Hace falta un chispazo para encender una gran fogata. He aquí la chispa que brota del corazón de los santos, que, en su tiempo, según su vocación y su cultura, se hicieron universales a través de sus grandes gestas misioneras plasmadas en crónicas admirables o en lo sencillo de las cartas que iban de mano en mano, iluminando corazones.
No hay santo que no haya sido misionero, todos, sin excepción, han dado su cuota de misión en el mundo, puesto que la vida misma se hace misión cuando se responde con generosidad al llamado, viviendo la voluntad de Dios hasta las últimas consecuencias. Sin embargo, la Iglesia ha propuesto, entre la multitud de los santos, a dos jóvenes que, secundando el espíritu fundacional de sus órdenes religiosas, encendieron y encienden hasta hoy en día los corazones de muchos: san Francisco Javier y santa Teresita del Niño Jesús.
Francisco Javier perteneció al grupo originario de los jesuitas. Lo había conquistado para Dios el mismo san Ignacio de Loyola. Fue un misionero sin fronteras, que dejó su patria y se embarcó hacia las llamadas Indias Orientales. La India, Mozambique, Japón y otras tierras fueron testigos de su dedicación al Evangelio. Murió a las puertas de China, a los 46 años. San Pío X lo declaró patrono universal de las misiones en 1904.
El caso de Teresita, como patrona de las misiones, es más particular. Hija de un matrimonio santo, la joven francesa se inclinó desde muy joven a la vida consagrada e ingresó al Carmelo Descalzo de Liseux. Propio de la vida contemplativa es la estabilidad en cuanto al lugar de vida, por lo cual nunca más salió de su convento. Sin embargo, su corazón volaba alto, su oración estaba atravesada por los nombres y rostros de propios y ajenos por quienes oraba, a quienes dedicaba su vida tras los muros conventuales. Sus cartas, sus experiencias místicas y su “Historia de un alma” traspasaron fronteras y las barreras del tiempo.
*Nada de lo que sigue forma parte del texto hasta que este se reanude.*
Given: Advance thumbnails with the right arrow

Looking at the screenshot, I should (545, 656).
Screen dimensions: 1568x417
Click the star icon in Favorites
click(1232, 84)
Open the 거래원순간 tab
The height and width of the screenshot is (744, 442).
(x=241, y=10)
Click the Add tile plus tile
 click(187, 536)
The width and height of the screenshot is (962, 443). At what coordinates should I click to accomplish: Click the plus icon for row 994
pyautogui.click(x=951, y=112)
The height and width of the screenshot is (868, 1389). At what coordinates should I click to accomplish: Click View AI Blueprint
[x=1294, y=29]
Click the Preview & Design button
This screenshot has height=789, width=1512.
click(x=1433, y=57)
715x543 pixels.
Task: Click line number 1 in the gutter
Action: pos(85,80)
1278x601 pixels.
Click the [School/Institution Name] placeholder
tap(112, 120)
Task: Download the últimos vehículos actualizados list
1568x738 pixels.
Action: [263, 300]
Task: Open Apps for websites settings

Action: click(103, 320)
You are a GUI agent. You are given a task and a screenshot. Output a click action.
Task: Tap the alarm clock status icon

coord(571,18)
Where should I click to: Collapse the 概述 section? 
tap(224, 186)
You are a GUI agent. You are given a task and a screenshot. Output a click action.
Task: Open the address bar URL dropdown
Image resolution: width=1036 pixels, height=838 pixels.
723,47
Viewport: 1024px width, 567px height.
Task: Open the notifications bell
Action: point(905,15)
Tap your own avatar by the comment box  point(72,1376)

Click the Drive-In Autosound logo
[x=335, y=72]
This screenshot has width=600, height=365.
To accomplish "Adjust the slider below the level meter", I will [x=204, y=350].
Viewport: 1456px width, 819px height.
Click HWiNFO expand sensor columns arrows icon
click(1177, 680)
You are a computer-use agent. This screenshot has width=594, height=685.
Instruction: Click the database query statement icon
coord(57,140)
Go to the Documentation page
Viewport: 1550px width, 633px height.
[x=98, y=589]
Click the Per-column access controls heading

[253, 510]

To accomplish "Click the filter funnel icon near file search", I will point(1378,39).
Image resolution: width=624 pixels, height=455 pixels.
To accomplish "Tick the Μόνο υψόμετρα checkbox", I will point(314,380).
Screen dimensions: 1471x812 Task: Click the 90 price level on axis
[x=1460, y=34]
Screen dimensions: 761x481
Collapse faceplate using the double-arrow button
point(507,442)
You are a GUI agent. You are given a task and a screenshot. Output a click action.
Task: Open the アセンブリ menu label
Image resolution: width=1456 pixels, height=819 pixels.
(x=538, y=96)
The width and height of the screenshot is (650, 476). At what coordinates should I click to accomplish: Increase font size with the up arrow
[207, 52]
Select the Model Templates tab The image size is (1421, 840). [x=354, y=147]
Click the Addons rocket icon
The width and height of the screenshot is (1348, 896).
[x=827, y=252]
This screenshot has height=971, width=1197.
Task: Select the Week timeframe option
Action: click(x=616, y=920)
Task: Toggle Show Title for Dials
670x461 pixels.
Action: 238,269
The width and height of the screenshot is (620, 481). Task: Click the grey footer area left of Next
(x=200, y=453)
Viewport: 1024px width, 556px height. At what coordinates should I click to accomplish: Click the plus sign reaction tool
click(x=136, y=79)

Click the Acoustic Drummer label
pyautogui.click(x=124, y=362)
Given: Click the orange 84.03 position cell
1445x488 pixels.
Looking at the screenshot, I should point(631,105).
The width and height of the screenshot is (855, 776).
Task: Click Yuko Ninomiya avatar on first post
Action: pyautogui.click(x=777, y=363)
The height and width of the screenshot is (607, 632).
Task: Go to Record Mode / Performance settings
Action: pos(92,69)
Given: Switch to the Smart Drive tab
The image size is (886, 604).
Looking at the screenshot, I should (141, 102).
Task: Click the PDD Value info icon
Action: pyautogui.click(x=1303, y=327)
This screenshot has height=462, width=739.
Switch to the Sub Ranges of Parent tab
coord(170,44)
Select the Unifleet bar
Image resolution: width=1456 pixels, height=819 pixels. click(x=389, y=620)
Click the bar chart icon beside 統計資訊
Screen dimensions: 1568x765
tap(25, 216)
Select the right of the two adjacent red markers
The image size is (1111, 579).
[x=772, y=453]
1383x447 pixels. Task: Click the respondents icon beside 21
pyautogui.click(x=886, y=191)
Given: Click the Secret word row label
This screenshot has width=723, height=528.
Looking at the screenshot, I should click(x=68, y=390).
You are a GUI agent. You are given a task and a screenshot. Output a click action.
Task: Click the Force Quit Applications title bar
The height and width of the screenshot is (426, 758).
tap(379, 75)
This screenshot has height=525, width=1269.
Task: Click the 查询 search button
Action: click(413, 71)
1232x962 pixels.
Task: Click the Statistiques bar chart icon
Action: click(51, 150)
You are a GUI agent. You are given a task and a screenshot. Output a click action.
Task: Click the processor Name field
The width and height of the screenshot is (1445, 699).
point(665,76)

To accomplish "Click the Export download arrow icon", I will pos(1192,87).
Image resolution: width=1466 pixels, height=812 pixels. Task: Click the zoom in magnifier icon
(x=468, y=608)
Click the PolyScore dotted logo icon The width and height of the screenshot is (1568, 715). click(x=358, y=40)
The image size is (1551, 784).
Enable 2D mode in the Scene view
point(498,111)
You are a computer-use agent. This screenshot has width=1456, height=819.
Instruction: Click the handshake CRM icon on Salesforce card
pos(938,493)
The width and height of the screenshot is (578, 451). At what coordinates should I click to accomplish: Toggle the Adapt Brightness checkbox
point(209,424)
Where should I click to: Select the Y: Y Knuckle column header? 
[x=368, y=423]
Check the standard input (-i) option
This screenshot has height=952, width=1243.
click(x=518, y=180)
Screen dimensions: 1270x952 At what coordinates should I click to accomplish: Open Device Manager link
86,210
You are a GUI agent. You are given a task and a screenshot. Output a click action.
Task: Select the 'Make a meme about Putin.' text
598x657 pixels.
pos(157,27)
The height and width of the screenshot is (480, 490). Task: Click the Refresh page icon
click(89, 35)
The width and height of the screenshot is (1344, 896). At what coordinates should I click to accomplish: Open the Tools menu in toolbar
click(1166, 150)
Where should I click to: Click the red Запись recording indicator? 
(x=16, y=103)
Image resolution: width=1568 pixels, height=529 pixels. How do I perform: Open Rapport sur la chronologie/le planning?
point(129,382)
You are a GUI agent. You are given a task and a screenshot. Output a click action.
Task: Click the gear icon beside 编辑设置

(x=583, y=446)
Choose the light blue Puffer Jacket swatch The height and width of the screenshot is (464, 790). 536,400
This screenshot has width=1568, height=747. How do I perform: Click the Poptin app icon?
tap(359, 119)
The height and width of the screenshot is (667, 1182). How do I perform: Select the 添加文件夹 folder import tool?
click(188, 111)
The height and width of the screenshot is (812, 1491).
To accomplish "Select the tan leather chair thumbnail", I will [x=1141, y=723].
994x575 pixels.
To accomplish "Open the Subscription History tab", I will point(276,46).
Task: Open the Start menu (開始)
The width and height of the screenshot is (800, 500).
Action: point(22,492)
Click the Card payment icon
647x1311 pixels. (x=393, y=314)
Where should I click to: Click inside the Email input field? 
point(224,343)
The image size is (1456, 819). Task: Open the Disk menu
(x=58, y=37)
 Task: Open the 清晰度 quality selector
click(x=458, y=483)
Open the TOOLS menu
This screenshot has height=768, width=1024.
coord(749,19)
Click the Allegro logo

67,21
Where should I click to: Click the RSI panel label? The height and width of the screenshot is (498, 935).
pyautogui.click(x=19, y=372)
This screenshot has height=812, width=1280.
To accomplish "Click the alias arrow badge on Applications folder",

Pío XI la declaró patrona universal de las misiones en 1927.
Vocaciones distintas, historias aparentemente opuestas, pero ambas nos llevan al mismo Jesús, nos pintan de cuerpo entero a la Iglesia que tiene de Marta y de María, en la acción apostólica y la oración comprometida. Dos caras de la misma moneda que nos recuerdan que el sueño de ser Iglesia en salida no será posible si primero nuestros corazones no se embarcan en la propia misión, aquí y ahora.